The basic concept of a stem cell niche. Niches are special microenvironments that maintain, or even endow cells with, stem cell activity. Cell-cell communication through adherens junctions, cell-ECM communication through integrins, paracrine, juxtacrine, and hormonal signaling, mechanical sensing of physical and geometric constraints, and integration of neural signals are all coordinated to enforce quiescence (red signals) and to tightly regulate self-renewal (green signals).

At least two possibilities exist for generating CSC niches: either they are manufactured as nascent domains by tumor cells, or CSCs usurp existing tissue-specific stem cell niches. Localization of nascent CSC niches is complicated because there are no common anatomical features among tumors (Fig. 2), and consensus is continually shifting about the identity of CSCs. On the other hand, usurped niches are most likely to be observed in early stages of cancer progression when there is some semblance of the original tissue's structure (e.g., ductal hyperplasias and possibly ductal carcinomas in situ in breast). In either scenario, the CSC niches and the CSC entities are linked like an amniotic sack and a fetus; one cannot exist without the other. Evidence suggests that the biochemical identity of CSCs is dependent on the host strain, sex, and tumor stage. Accordingly, the composition of CSC niches also will be dependent on host factors. Therefore, successful therapeutic strategies will target the functions that all CSC niches have in common: to mediate self-renewal and to maintain an undifferentiated state and CSC activity even in the presence of cytotoxic agents.
++++++++
** Questions **
1: Please print the stretch of the stem cell niche excerpt from "The basic concept" through "self-renewal (green signals).".
2: Condense the paragraph of the stem cell niche excerpt that begins "At least two possibilities exist" into a short bulleted list that keeps its main facts.
The items that come next are not needed for any of this work.
++++++++
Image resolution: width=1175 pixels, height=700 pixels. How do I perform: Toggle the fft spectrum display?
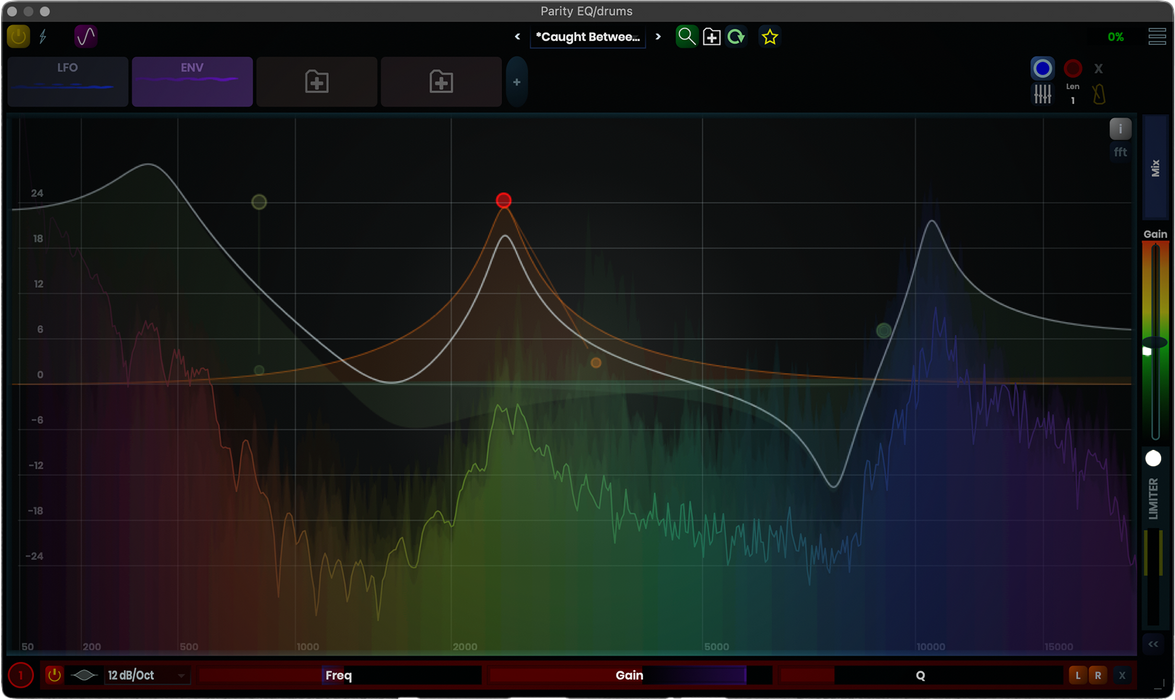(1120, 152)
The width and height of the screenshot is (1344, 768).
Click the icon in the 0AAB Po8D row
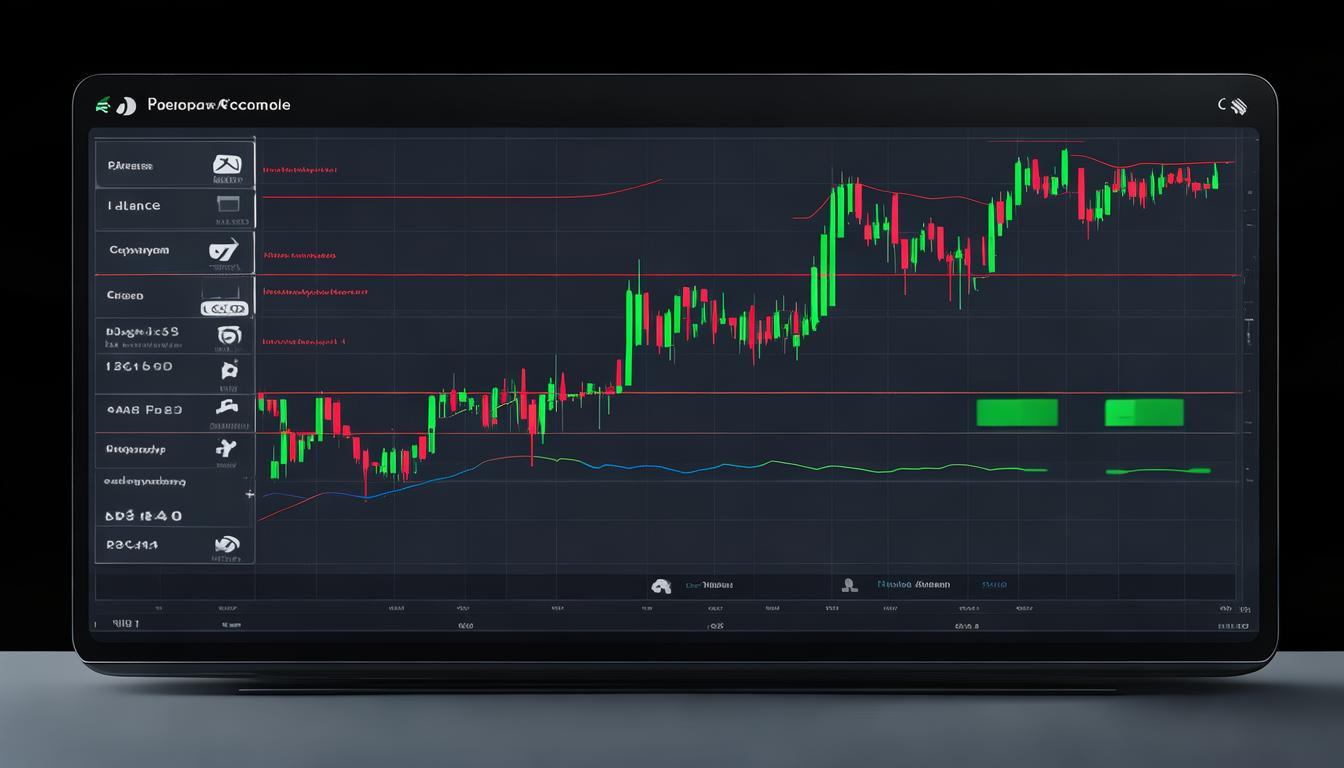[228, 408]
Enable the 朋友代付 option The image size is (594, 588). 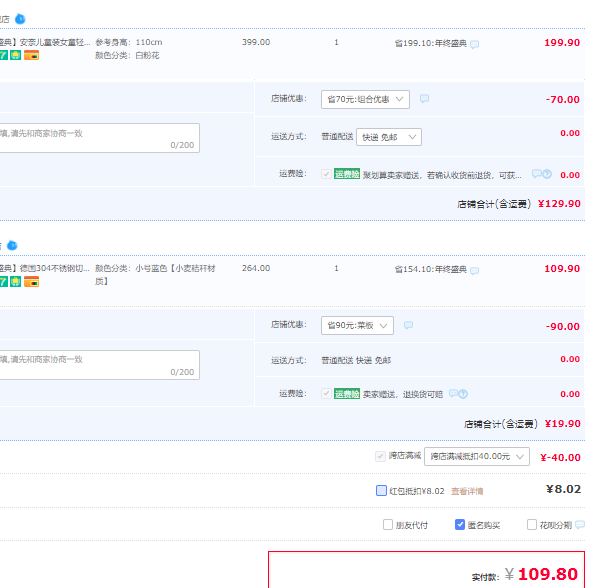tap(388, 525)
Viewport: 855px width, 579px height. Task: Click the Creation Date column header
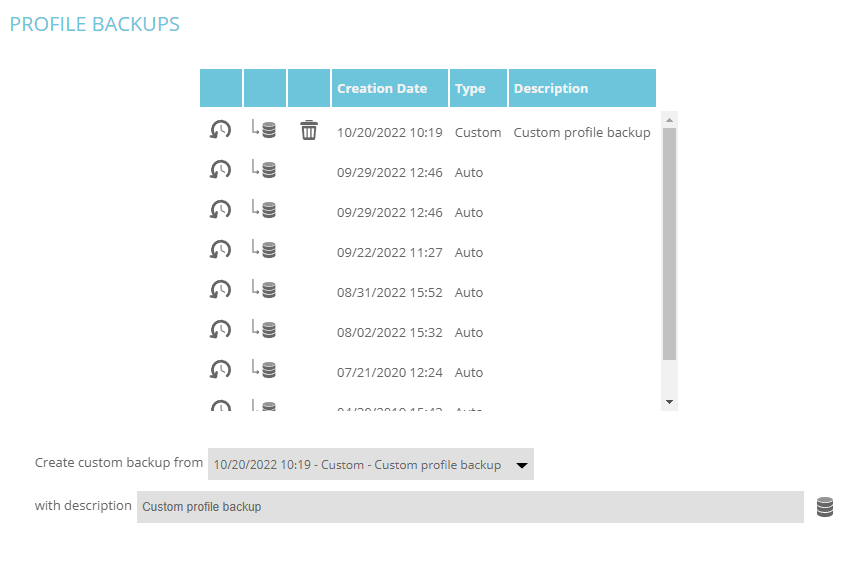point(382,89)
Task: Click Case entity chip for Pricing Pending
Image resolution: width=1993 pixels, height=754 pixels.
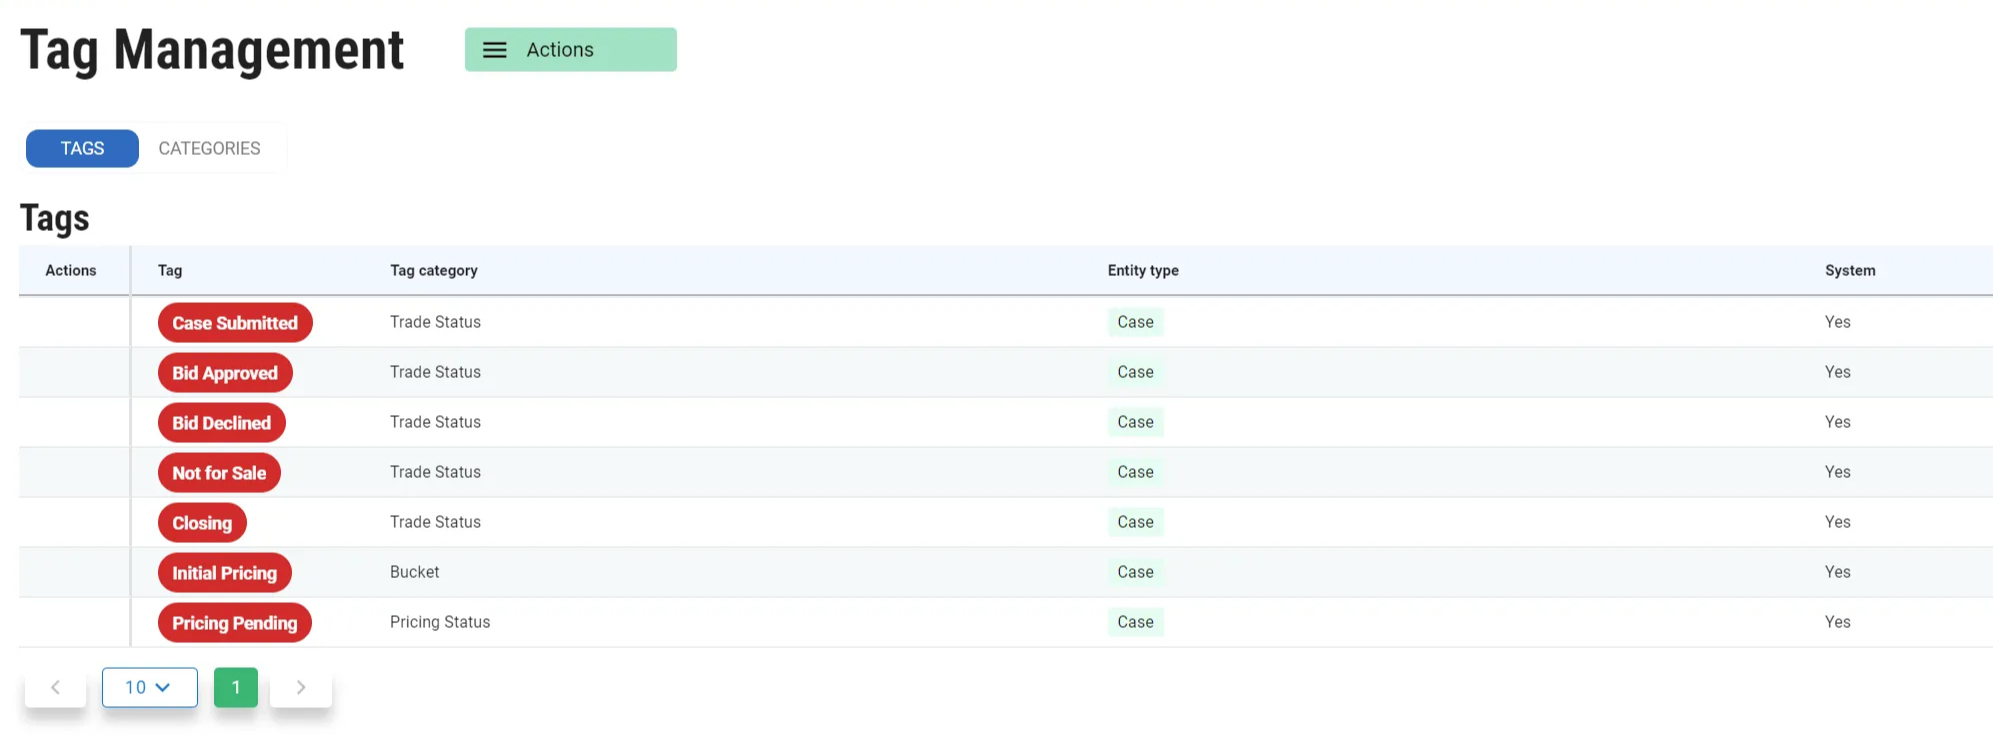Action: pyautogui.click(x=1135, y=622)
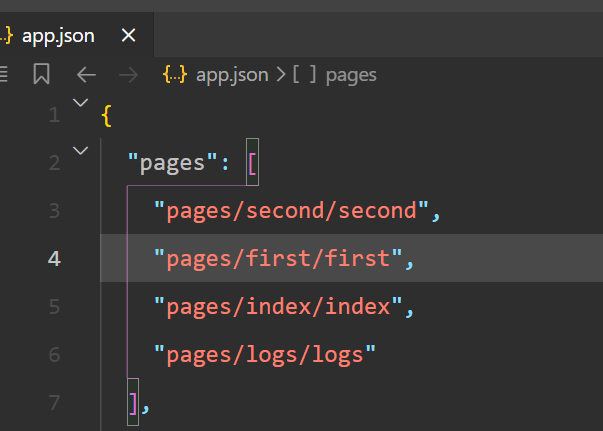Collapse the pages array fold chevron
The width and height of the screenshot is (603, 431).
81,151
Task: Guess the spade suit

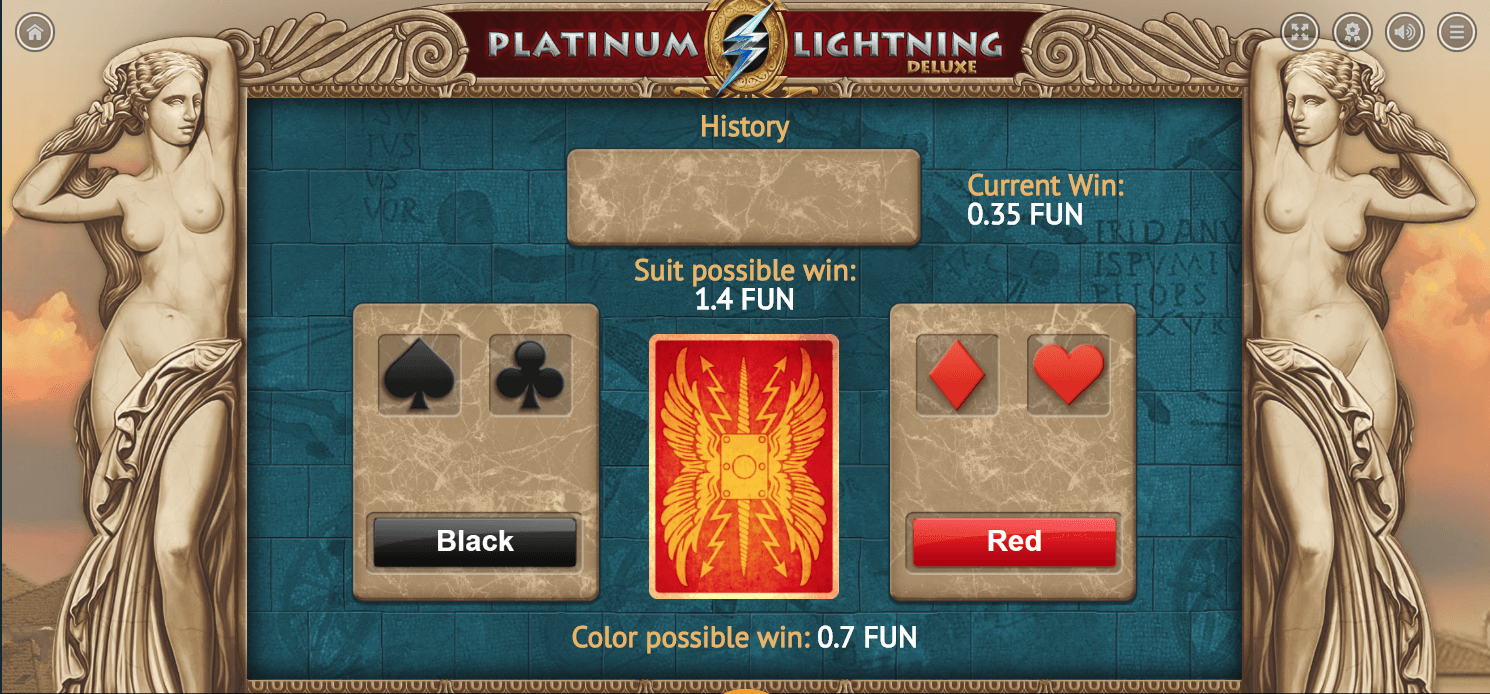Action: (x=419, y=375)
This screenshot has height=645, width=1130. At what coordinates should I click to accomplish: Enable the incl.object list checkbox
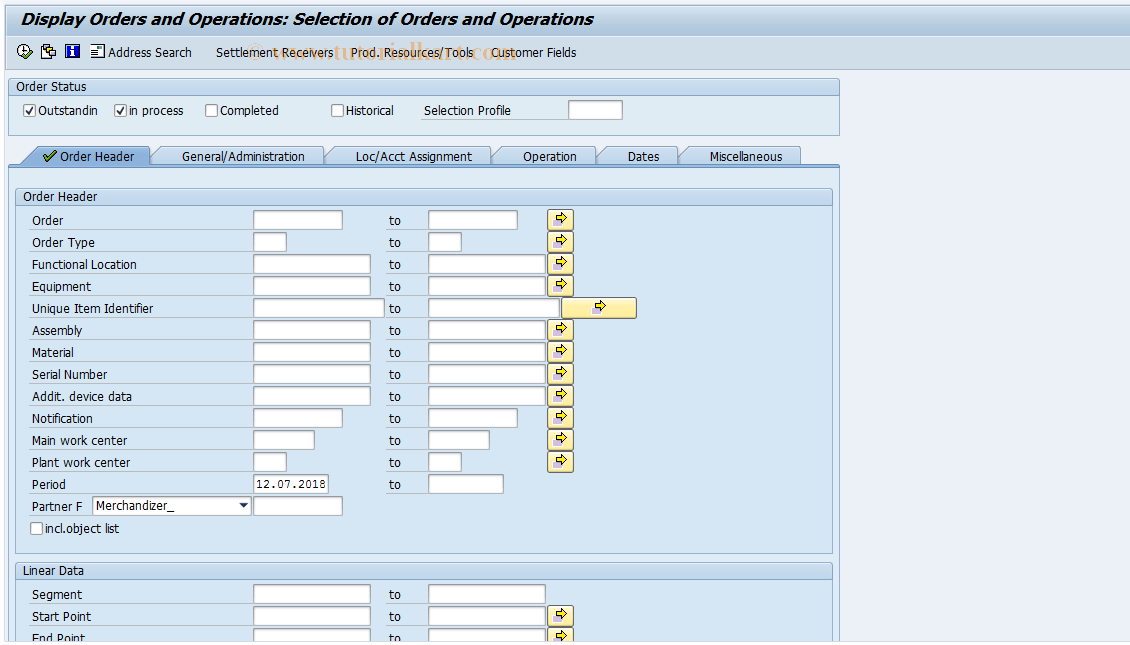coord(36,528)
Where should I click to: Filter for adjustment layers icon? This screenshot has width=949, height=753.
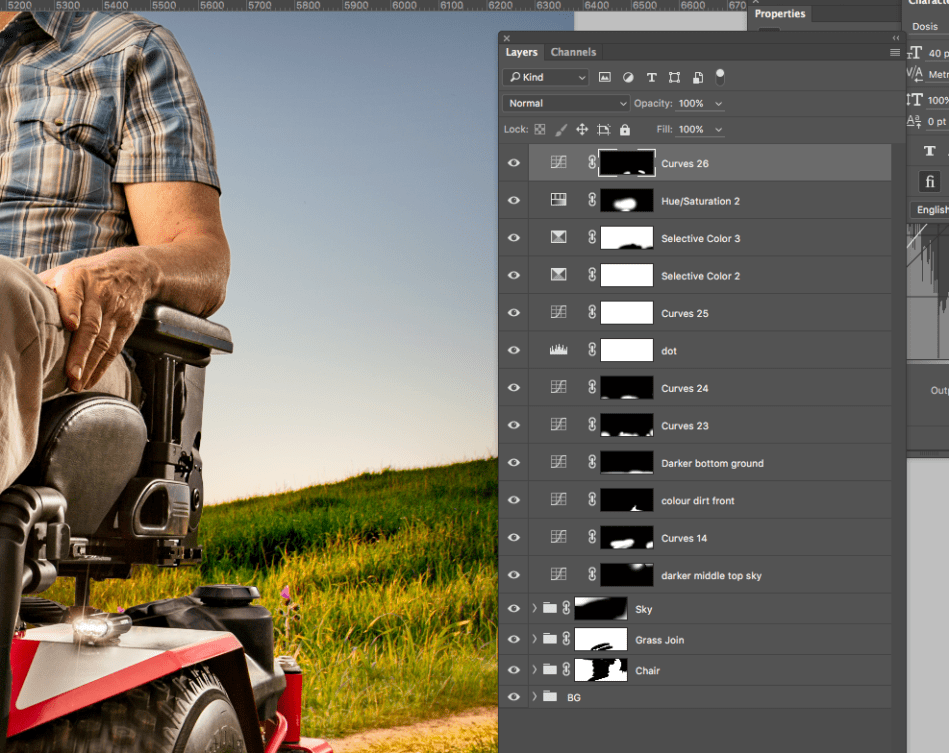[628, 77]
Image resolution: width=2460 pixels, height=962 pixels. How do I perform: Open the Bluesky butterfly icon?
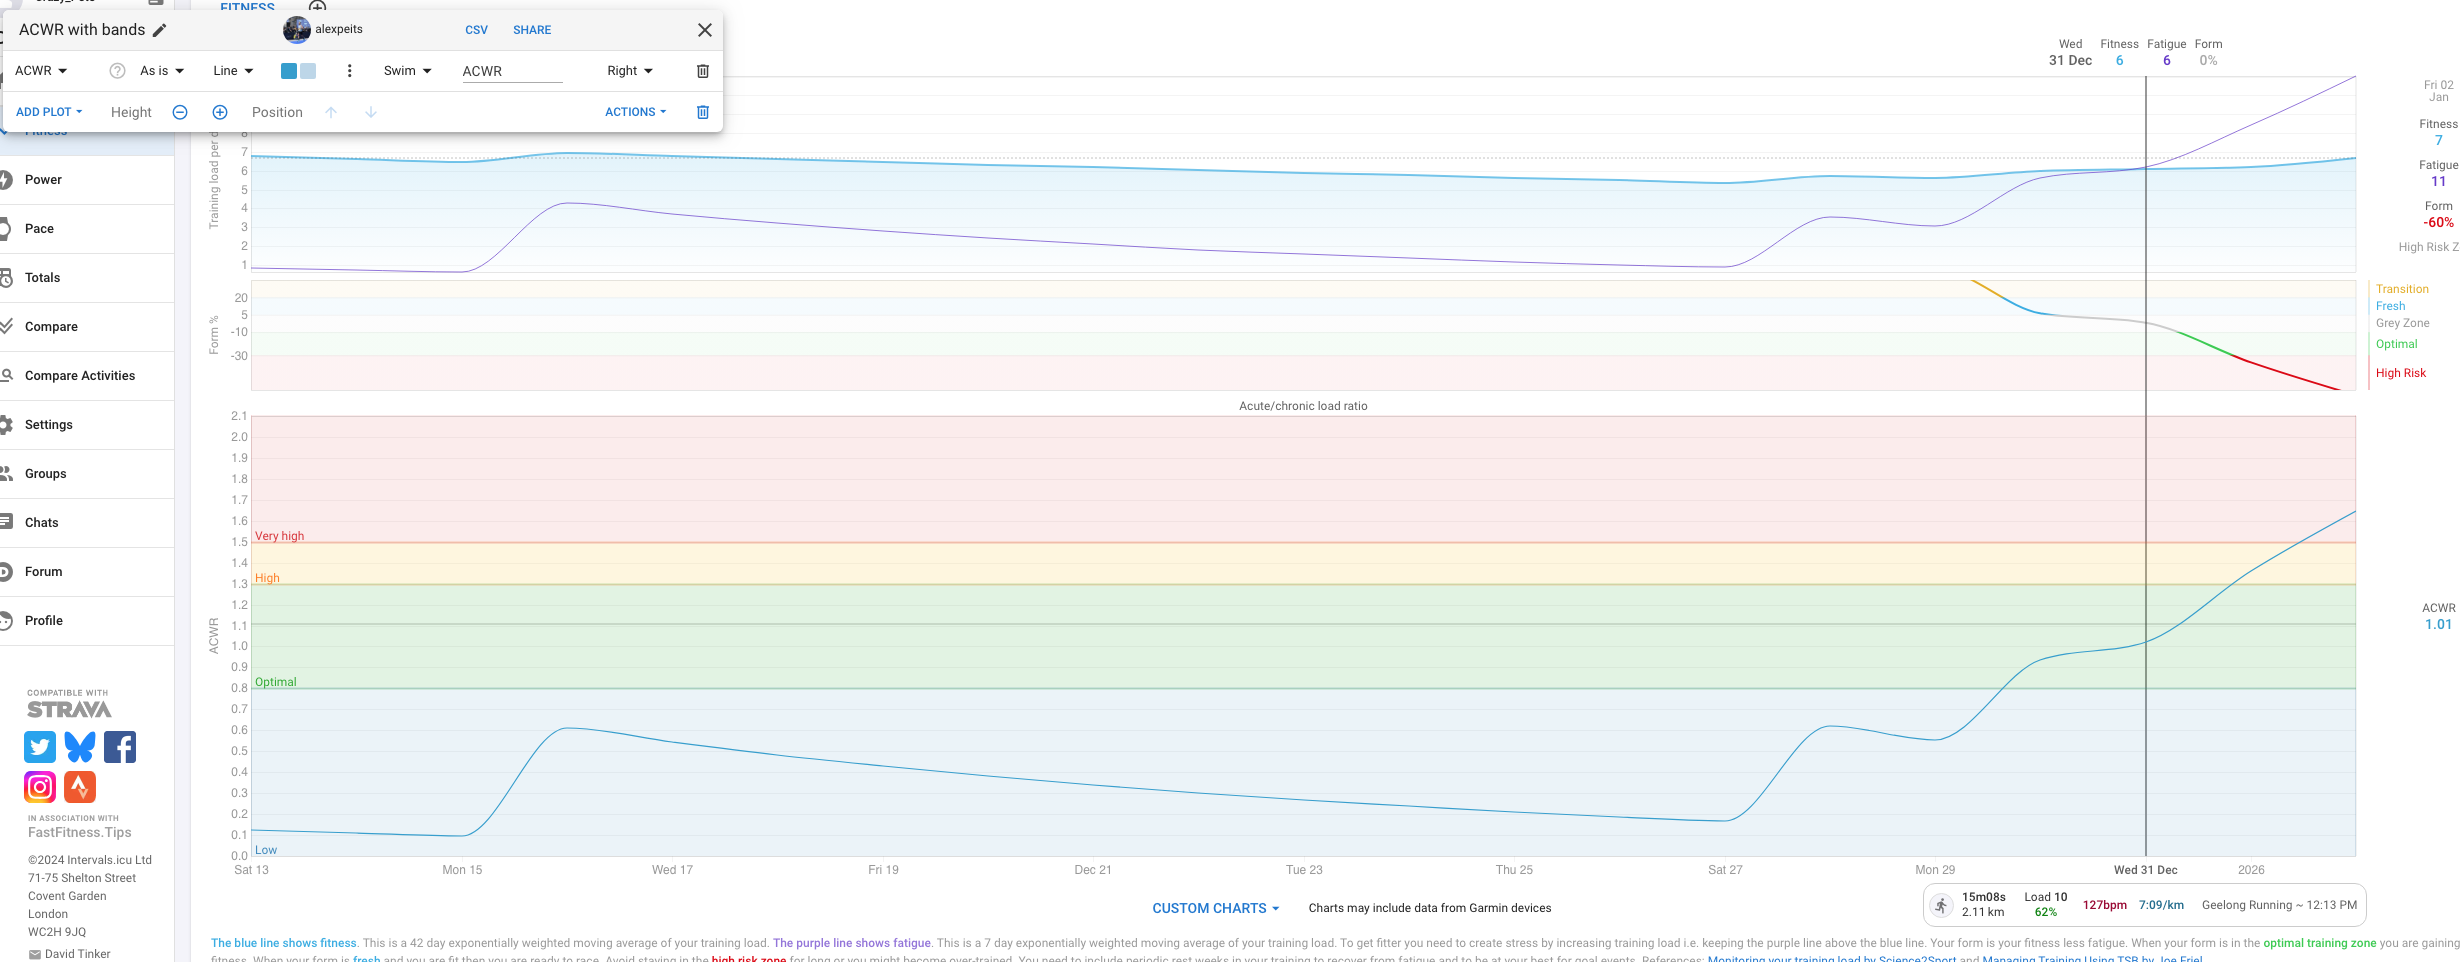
++++++++
** Solved problems **
1:
The basic concept of a stem cell niche. Niches are special microenvironments that maintain, or even endow cells with, stem cell activity. Cell-cell communication through adherens junctions, cell-ECM communication through integrins, paracrine, juxtacrine, and hormonal signaling, mechanical sensing of physical and geometric constraints, and integration of neural signals are all coordinated to enforce quiescence (red signals) and to tightly regulate self-renewal (green signals).

2:
- CSC niches may arise in two ways: tumor cells manufacture them as nascent domains, or CSCs usurp existing tissue-specific stem cell niches.
- Nascent niches are hard to locate because tumors share no common anatomical features and consensus on CSC identity keeps shifting.
- Usurped niches are most likely seen early in cancer progression, while some of the original tissue structure remains (e.g., ductal hyperplasias and possibly ductal carcinomas in situ in breast).
- Either way, CSC niches and CSCs are interdependent; one cannot exist without the other.
- CSC biochemical identity depends on host strain, sex, and tumor stage, so niche composition also depends on host factors.
- Successful therapies will therefore target what all CSC niches share: mediating self-renewal and maintaining an undifferentiated state and CSC activity, even in the presence of cytotoxic agents.